Stable STIM1 knockdown in human neural precursors derived from hESC line, H9

Ca2 + signaling plays a significant role in development of the vertebrate nervous system where it regulates neurite growth as well as synapse and neurotransmitter specification (Rosenberg and Spitzer, 2011). Elucidating the role of Ca2 + signaling in neuronal development has been largely restricted to either small animal models or primary cultures. Here we derived human neural precursor cells (NPCs) from human embryonic stem cells to understand the functional significance of a less understood arm of calcium signaling, Store-operated Ca2+ entry or SOCE, in neuronal development. Human NPCs exhibited robust SOCE, which was significantly attenuated by expression of a stable shRNA-miR targeted towards the SOCE molecule STIM1. Along with the plasma membrane channel Orai, STIM is an essential component of SOCE in many cell types where it regulates gene expression. Therefore, we measured global gene expression in human NPCs with and without STIM1 knockdown. Interestingly, pathways down-regulated through STIM1 knockdown were related to cell proliferation and DNA replication processes whereas post-synaptic signaling was identified as an up-regulated process. To understand the functional significance of these gene expression changes we measured the self-renewal capacity of NPCs with STIM1 knockdown. These demonstrated significantly reduced neurosphere size and number as compared to control cells. Moreover, spontaneous differentiation towards the neuronal lineage was enhanced. These findings demonstrate that STIM1 mediated SOCE in human NPCs regulates gene expression changes, that in vivo are likely to physiologically modulate the self-renewal and differentiation of NPCs. STIM1 knockdown in human embryonis stem cell derived neural progenitor cells (NPCs) by using ShERWOOD-UltramiR short hairpin RNA (shRNA). Hence we designed our RNA seq in such a way that we can compare the differential gene expression data using STIM1 Knockdown (KD) as test group, shRNA non-targetted control (NTC) and wild type NPC (WT) as control groups. Biological triplicates were performed for each sample consisting of RNA isolated from wild type NPCs.

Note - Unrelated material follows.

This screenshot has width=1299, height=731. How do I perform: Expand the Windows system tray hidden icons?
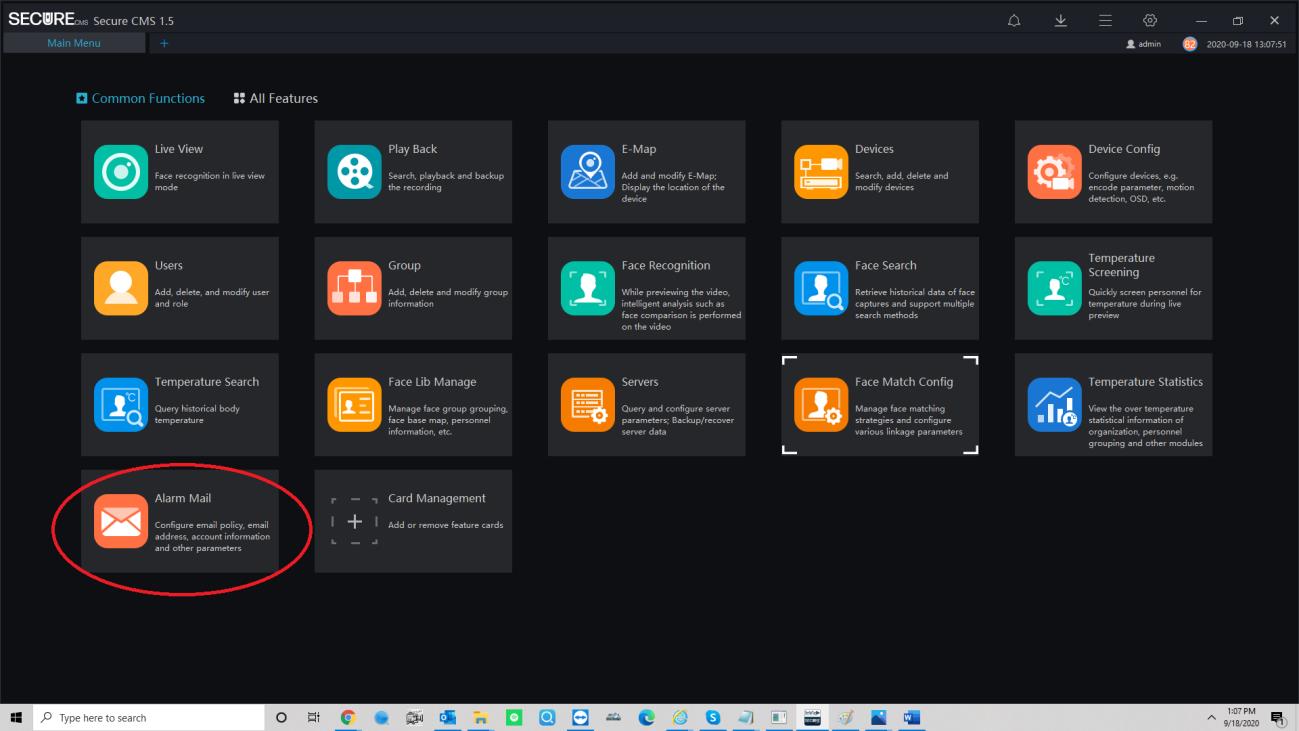(1212, 718)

钙离子信号（Ca²+ signaling）在脊椎动物神经系统发育中发挥重要作用，其可调控神经突生长、突触形成与神经递质表型特化（Rosenberg及Spitzer，2011）。此前针对钙离子信号在神经元发育中功能的解析，大多局限于小型动物模型或原代培养体系。本研究通过人类胚胎干细胞诱导获得人类神经前体细胞（human neural precursor cells, NPCs），以期阐明钙信号通路中较未被充分研究的分支——钙池调控性钙离子内流（Store-operated Ca²+ entry, SOCE）在神经元发育中的功能意义。人类神经前体细胞可检测到显著的SOCE活性，而通过靶向SOCE核心分子基质相互作用分子1（STIM1）的稳定表达短发卡RNA-miR（shRNA-miR），可显著削弱该活性。与质膜通道Orai（Orai）共同作用时，STIM是众多细胞类型中SOCE的必需组分，可调控基因表达。因此，我们对STIM1敲低与未敲低的人类神经前体细胞进行了全局基因表达分析。有趣的是，STIM1敲低后下调的通路主要与细胞增殖及DNA复制过程相关，而上调的通路则被鉴定为突触后信号通路。为解析这些基因表达变化的功能意义，我们检测了STIM1敲低后神经前体细胞的自我更新能力。结果显示，与对照细胞相比，STIM1敲低组的神经球大小与数量均显著降低。此外，向神经元谱系的自发分化过程得到增强。上述研究结果表明，人类神经前体细胞中STIM1介导的SOCE可调控基因表达变化，这些变化在体内可能生理性调控神经前体细胞的自我更新与分化。本研究通过ShERWOOD-UltramiR短发卡RNA（shRNA）对人类胚胎干细胞来源的神经前体细胞（NPCs）进行了STIM1敲低。因此，我们设计了RNA测序（RNA-seq）实验方案，可将STIM1敲低（STIM1 KD）组作为实验组，以非靶向shRNA对照（NTC）与野生型神经前体细胞（WT）作为对照组，开展差异基因表达数据的比较分析。每个由野生型神经前体细胞分离得到RNA的样本，均设置了三次生物学重复。